Written problem:
Please name the state that the REAL ID article below says is considering refusing to implement REAL ID at all.

What does a REAL ID look like?

The REAL ID Act, passed in 2005, will require state governments to issue drivers’ licenses which conform to federal standards starting in 2008. But the Department of Homeland Security hasn’t yet figured out what those standards will be.

Conforming ID cards will be required for federal and other services, such as opening bank accounts, boarding airplanes, entering courthouses or receiving welfare.

DHS spokesman Jarrod Agen said that proposed rules would be released followed by a public comment period. “The odds are pretty good that it will be the later half of this year,” he told CongressDaily.

DHS is developing the standards with input from the Document Security Alliance, a consortium of government agencies and private companies in the security industry. Reed Stager, the chief of the government affairs committee for the alliance, said, “It will be a challenge for everyone. I believe there will be a lot of work required to become compliant, and it depends on what the final rulemaking is.”

The Document Security Alliance recommended (PDF) that REAL ID use two-dimensional barcodes to store data, that it use photographs instead of fingerprints or other biometric data, that it use digital watermarks and other anti-forgery features, and that states be required to verify applicants’ information against the Social Security On-line Verification System and the Systematic Alien Verification of Entitlements databases.

Some states have called the act “a nightmare for all states,” saying that it would cost millions of dollars for each state to implement and that it infringes on states’ rights. And New Hampshire is considering refusing to implement REAL ID at all.

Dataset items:
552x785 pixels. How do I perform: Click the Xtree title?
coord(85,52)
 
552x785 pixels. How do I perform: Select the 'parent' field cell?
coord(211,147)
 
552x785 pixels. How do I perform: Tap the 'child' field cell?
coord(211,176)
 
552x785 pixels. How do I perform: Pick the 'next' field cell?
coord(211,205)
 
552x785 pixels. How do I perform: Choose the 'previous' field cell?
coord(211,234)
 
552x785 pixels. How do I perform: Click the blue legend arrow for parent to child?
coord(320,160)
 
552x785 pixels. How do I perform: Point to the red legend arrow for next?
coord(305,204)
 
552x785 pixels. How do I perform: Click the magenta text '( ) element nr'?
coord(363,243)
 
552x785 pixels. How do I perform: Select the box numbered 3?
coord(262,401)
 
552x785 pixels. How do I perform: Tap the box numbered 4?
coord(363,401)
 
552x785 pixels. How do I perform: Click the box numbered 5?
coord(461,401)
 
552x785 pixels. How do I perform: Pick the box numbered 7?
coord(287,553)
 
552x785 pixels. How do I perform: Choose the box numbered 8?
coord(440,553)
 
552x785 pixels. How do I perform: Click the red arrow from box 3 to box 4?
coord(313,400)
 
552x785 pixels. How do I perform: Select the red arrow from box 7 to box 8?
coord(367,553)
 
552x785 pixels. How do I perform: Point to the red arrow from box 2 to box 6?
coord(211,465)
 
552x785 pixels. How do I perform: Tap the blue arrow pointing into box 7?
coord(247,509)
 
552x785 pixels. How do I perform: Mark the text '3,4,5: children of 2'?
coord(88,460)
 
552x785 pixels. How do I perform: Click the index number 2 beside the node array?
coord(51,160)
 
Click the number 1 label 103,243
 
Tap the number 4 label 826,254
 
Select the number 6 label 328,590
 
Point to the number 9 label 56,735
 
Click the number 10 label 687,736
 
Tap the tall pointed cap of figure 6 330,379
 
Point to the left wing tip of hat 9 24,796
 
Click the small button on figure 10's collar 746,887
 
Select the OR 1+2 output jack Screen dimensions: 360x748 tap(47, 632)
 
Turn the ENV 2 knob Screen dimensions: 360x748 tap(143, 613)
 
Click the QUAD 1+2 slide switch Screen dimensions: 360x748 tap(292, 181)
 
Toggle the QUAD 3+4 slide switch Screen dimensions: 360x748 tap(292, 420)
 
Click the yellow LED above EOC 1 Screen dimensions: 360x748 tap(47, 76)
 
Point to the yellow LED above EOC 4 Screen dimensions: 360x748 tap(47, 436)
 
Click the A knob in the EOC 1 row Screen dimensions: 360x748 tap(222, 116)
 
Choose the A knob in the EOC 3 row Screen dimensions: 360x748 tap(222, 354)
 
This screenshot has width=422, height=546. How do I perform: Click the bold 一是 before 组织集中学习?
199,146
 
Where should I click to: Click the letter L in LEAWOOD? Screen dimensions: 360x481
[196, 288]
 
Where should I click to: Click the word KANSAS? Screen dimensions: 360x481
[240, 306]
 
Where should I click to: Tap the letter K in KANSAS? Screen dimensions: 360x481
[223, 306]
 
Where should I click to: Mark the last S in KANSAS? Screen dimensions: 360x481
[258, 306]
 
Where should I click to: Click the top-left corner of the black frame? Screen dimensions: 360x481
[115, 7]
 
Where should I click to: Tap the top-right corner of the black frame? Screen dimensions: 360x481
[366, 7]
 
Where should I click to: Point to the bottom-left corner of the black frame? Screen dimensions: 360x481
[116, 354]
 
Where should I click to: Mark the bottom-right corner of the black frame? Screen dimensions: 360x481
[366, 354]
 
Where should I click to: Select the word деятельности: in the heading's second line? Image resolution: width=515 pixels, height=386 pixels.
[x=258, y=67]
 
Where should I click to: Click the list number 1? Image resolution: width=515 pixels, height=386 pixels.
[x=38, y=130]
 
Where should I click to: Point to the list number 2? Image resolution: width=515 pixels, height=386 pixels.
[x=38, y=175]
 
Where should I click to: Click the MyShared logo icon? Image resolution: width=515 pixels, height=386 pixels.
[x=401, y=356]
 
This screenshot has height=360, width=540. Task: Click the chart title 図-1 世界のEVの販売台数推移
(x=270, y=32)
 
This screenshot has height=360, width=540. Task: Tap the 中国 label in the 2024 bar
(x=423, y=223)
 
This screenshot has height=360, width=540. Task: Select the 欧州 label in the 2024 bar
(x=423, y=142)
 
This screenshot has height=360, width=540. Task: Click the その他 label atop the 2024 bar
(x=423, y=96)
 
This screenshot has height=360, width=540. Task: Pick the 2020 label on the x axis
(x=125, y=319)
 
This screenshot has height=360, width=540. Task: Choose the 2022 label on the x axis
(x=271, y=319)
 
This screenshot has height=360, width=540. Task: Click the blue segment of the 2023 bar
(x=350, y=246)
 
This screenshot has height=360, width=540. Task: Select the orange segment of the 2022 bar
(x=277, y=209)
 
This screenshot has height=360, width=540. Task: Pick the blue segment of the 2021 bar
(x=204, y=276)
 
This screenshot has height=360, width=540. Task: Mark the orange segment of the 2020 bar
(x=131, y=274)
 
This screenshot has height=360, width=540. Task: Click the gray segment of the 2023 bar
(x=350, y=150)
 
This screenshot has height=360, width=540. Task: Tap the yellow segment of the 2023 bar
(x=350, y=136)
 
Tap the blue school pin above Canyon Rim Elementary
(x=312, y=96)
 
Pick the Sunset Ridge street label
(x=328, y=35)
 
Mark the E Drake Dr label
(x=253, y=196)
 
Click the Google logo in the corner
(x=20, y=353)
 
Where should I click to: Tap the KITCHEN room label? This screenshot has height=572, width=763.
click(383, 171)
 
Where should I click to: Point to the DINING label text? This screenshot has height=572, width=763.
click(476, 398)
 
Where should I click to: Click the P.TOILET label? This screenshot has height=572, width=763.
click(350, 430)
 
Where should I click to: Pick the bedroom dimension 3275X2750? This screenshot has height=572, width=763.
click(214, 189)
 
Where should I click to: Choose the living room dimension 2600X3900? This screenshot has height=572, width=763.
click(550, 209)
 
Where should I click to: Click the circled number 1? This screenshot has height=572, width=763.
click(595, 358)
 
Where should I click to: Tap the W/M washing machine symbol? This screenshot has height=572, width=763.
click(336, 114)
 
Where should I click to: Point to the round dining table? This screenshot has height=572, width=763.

Exercise output:
New Hampshire